KETK's founding news director was Ruth Allen Ollison, who came from the closed newsroom at KDAF in Dallas and left for WTTG in Washington, D.C. after just six months. Newscasts on weeknights were joined by a weekend newscast in January 1988.

After the sale to Lone Star Broadcasting, in 1990, the station briefly produced special "Longview Edition" newscasts seen in 32,000 cable homes in Longview, Gladewater, and other nearby cities, a practice ended in September 1991. The studios for the venture were leased from the Longview Daily News newspaper. While KLTV remained the leading choice of East Texas news viewers, KETK cemented itself as the second-rated station—the only other one with local news after KLMG discontinued newscasts and became Fox affiliate KFXK-TV.

KETK-TV lured KLTV anchor Chuck McDonald and meteorologist John Adams to the station in 1992. McDonald served as lead anchor before a stint as news director; he later left the station and resurfaced at KYTX in 2009. Adams remained until leaving TV news by 2006, being replaced by Dallas-market meteorologist Scott Chesner.

ComCorp used KETK-TV as a production hub for newscasts at some of the company's other stations. In addition to a newscast for KFXK-TV, which debuted in tandem with White Knight's sale out of bankruptcy, news programs seen on ComCorp's Fox affiliates in Waco and Baton Rouge and Shreveport, Louisiana, were presented from Tyler with stories sent from the local areas.

=== Notable former on-air staff ===
- Richelle Carey — morning news anchor, later at CNN Headline News
- Jonna Fitzgerald — news anchor, community relations director (1999–2005)

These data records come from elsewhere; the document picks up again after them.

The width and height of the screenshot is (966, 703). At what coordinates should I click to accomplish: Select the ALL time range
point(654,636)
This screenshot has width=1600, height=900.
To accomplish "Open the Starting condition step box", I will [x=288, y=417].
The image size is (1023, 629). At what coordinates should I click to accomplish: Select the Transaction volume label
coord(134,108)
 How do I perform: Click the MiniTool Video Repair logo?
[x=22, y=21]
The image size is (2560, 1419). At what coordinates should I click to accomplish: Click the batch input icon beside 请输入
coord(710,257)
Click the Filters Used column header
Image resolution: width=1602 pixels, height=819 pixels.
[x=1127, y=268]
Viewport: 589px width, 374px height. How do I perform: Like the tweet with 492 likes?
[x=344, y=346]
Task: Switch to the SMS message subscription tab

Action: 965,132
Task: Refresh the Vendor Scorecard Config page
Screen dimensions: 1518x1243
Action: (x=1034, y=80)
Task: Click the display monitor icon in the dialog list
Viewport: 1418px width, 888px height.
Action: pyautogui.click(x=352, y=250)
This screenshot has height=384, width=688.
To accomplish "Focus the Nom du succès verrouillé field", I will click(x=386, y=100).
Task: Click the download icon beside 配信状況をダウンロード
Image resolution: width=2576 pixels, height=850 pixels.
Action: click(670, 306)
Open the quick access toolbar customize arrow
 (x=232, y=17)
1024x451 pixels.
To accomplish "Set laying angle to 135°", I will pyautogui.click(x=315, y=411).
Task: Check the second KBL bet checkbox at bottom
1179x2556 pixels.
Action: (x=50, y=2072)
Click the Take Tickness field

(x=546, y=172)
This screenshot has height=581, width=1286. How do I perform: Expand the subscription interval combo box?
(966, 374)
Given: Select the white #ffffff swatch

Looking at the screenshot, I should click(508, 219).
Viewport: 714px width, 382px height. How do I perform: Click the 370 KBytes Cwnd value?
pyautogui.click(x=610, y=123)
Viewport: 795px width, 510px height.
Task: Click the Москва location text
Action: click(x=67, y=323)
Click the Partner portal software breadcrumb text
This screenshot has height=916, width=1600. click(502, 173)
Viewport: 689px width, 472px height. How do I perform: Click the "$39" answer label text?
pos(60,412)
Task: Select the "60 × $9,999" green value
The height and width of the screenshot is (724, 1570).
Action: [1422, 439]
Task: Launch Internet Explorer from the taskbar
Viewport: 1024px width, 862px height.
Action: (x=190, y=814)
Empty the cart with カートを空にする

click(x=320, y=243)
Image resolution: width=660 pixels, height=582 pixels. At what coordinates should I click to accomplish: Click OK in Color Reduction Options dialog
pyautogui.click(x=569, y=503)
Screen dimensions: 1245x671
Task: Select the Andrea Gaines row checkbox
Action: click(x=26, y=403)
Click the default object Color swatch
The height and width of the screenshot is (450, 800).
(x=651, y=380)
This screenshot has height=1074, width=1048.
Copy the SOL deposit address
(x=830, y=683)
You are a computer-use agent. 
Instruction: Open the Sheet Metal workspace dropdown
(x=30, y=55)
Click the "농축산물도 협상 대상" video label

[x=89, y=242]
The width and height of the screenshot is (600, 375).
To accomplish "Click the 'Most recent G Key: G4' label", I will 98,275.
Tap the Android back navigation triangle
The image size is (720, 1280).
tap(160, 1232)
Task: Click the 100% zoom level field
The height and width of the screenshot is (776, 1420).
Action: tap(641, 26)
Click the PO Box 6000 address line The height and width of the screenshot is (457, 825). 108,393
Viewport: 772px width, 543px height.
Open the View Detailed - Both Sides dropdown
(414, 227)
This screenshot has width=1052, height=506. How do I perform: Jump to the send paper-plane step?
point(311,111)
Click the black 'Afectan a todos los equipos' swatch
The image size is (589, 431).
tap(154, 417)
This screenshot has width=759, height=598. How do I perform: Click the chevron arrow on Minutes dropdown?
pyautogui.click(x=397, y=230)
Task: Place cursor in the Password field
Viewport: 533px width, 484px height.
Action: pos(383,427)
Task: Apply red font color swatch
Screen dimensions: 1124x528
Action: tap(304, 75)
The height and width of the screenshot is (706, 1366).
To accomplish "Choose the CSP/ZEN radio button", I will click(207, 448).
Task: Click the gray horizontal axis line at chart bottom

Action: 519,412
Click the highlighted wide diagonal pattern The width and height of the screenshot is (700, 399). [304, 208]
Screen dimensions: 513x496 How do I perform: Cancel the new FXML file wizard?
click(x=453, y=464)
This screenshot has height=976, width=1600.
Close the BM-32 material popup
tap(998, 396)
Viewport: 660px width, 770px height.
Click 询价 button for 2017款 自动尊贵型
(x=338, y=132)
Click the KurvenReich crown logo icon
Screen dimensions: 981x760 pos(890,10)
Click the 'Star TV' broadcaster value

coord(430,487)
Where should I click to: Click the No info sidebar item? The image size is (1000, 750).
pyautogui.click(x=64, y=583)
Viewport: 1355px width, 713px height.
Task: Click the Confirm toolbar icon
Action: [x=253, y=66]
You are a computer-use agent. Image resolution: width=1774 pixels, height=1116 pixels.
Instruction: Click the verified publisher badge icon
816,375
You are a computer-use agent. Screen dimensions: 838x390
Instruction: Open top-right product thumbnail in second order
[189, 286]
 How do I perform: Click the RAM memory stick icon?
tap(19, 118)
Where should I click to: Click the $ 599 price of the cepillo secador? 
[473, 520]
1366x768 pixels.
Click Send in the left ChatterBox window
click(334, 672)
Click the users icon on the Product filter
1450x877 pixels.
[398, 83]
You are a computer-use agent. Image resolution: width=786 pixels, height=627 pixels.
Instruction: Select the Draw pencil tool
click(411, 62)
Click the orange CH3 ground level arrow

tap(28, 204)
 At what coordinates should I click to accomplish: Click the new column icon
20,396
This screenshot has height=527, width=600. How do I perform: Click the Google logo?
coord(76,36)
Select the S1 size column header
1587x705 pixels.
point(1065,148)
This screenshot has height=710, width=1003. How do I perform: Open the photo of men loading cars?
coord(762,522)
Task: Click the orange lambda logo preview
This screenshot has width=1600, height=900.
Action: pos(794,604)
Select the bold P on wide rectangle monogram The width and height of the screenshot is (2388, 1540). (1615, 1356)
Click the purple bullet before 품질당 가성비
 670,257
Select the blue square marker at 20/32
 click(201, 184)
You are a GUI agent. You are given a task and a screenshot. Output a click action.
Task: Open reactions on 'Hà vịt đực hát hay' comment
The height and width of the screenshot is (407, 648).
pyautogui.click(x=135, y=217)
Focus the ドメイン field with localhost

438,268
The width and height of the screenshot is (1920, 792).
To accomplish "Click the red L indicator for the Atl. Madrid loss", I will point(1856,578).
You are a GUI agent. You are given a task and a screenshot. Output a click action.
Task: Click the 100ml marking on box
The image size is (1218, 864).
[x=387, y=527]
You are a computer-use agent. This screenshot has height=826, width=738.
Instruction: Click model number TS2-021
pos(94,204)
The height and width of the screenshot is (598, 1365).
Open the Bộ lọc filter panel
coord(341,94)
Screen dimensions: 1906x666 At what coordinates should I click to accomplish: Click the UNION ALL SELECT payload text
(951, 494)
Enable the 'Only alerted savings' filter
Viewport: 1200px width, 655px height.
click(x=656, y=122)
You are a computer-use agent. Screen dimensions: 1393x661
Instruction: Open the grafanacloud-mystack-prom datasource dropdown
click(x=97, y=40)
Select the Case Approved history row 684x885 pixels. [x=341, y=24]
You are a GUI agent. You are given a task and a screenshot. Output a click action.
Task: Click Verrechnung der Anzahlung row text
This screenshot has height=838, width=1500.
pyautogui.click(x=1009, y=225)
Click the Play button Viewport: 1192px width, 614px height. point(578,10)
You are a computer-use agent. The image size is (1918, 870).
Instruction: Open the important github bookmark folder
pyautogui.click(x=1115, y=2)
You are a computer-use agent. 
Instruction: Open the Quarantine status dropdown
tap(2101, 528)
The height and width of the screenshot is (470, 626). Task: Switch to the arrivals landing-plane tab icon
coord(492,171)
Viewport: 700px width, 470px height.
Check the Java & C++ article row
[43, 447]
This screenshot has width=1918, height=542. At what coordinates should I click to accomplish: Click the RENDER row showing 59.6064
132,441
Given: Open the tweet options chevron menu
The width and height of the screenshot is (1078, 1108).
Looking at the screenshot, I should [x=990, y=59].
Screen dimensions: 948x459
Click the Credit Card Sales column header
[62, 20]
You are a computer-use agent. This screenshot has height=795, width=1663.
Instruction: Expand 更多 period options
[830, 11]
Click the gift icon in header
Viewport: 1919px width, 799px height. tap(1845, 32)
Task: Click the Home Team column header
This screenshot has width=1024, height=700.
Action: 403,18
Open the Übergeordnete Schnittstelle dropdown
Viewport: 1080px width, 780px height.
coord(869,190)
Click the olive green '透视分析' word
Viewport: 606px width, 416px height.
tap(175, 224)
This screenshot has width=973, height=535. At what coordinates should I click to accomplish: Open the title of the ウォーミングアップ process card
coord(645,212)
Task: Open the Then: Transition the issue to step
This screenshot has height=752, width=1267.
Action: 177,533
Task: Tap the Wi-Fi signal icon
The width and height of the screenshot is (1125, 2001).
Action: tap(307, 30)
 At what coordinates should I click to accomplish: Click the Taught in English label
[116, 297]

== Technical information ==
=== Subchannels ===
KETK-TV's transmitter is located near FM 855 in northwestern Cherokee County. Its signal is multiplexed:

Subchannels of KETK-TV
| Subchannel | Res.Tooltip Display resolution | Short name | Programming |
| 56.1 | 1080i | KETK-DT | NBC |
| 56.2 | 480i | Grit | Grit |
| 56.3 | ION | Ion |
| 56.4 | Antenna | Antenna TV |

=== Analog-to-digital conversion ===
When the digital television transition date was delayed from February to June 2009, KETK-TV intended to follow suit, but a major equipment failure led to the analog transmitter being permanently switched off on March 27, 2009. KETK-TV continued to broadcast in digital on channel 22, using virtual channel 56.